[Page text start]

From 24edc7b12b1d3260cfcb274650d78942fe5bf5db Mon Sep 17 00:00:00 2001
From: Callum Styan <callumstyan@gmail.com>
Date: Fri, 4 Oct 2024 15:01:30 -0700
Subject: [PATCH] Add more test cases to show how accurate the result for each
 item in the topk actually is.

Signed-off-by: Callum Styan <callumstyan@gmail.com>
---
 pkg/logql/count_min_sketch.go |  7 +--
 pkg/logql/downstream_test.go  | 88 ++++++++++++++++++++++++++---------
 pkg/logql/sketch/cms.go       |  2 +-
 3 files changed, 71 insertions(+), 26 deletions(-)

[Page text end]

According to the patch header, how many files does the patch change? The records have no connection to the patch.

[Stored data start]

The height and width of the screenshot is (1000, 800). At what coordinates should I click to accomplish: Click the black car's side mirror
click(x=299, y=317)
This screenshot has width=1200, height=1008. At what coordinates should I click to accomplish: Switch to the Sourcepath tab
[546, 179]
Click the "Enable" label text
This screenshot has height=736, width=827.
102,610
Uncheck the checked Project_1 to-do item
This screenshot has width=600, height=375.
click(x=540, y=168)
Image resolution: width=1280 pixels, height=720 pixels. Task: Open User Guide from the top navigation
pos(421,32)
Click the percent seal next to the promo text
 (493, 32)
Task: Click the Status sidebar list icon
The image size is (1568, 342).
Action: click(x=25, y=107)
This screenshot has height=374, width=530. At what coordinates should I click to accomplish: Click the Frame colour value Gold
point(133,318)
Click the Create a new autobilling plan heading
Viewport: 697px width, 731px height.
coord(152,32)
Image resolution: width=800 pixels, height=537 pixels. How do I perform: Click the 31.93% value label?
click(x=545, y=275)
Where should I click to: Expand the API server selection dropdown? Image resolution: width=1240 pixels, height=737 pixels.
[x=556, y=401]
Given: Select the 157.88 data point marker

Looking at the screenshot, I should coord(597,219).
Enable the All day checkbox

[Stored data end]

◆ **Output of the task**
Three files.